I have some slight trouble getting Whonix with “VPN Before Tor” (User -> VPN -> Tor -> Internet) working.
I have followed this guide https://www.whonix.org/wiki/Tunnels/Connecting_to_a_VPN_before_Tor exactly.
My setup is:
Whonix workstation -> Whonix gateway -> Internet.
I am using TUNNEL_FIREWALL inside the Whonix gateway.
And it works.
However, not for long.
The Whonix gateway starts up and I can see from ifconfig it creates the tun0 interface, gets an IP, there are no errors, this uses the openvpn@openvpn service.
It then connects to Tor with the tor@default service, again this is fine, no errors.
However then, after perhaps 120 to 240 seconds, I can see this:
pcnet32 0000:00:03.0 eth0: link up, 100Mbps, full-duplex
pcnet32 0000:00:08.0 eth1: link up, 100Mbps, full-duplex
When I see this, at the exact same time, the connection on the Whonix workstation goes down.
The above messages (pcnet32 …) seem to be similar to what would happen, if you unplugged the network cable and plugged it back in.
However I cannot find any errors, not in the openvpn log, not in the tor log, not in dmesg, ifconfig also seems fine.
I mean, I can see that it can no longer connect in journalctl -xe, both openvpn and tor are unable to connect. But there is nothing in the logs to indicate why the problem occurred, why was the network on eth0 and eth1 reset?

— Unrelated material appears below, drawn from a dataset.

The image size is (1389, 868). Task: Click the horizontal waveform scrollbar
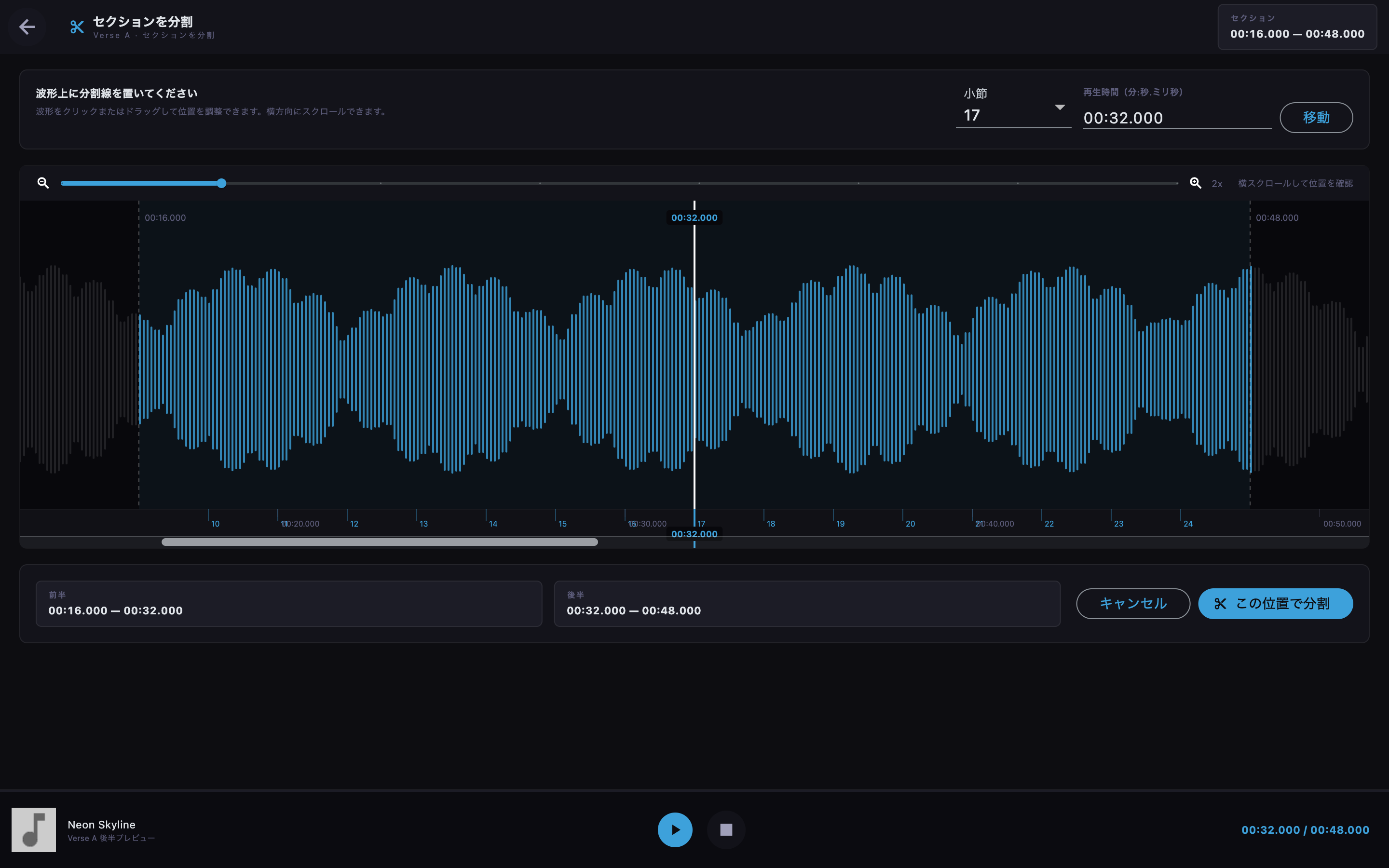tap(380, 542)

Doing systemctl restart tor@default and systemctl restart openvpn@openvpn restores the connection, but it doesn’t take long before this happens again, that the connection dies. So it is not usable as it is now.
I am at a loss for what I should do about this. I have tried reinstalling. I am following the guide exactly.
I’m using Virtualbox, and I have several other virtual machines that have no network problems.
Any help in debugging this?
I did some debugging myself. Still no solution, but perhaps an experienced Whonix user can pinpoint the problem?
If I let it boot, and then immediately run whonixcheck, it tries to do timesync, which it reports as:
“Timesync status: not done”
This repeats, for around 120 seconds, and then just as it says “Whonixcheck gave up waiting”, the network interfaces are reset, as mentioned above.
The curious part is, that from the Whonix workstation, as I mentioned, everything works fine.
Can I just disable sdwdate? Is that safe? What should I do?